◆ **Exercise goal**
Only one thing is required: the number of lines in the entries below that contain "width".
---------- Available records ----------
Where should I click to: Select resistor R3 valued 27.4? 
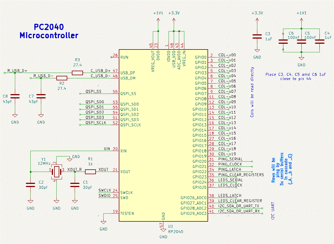77,73
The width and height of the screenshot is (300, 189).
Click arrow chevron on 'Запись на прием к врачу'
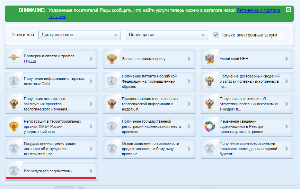click(189, 59)
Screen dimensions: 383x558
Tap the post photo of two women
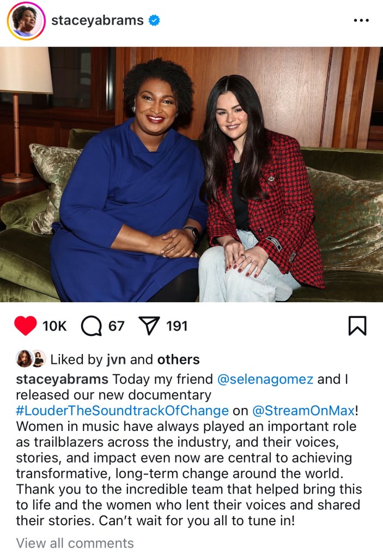tap(192, 175)
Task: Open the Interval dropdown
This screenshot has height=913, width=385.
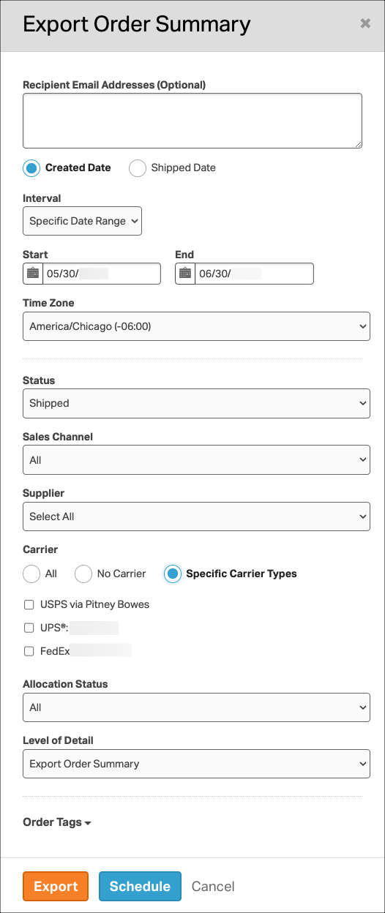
----------
◆ **Result of the exercise**
2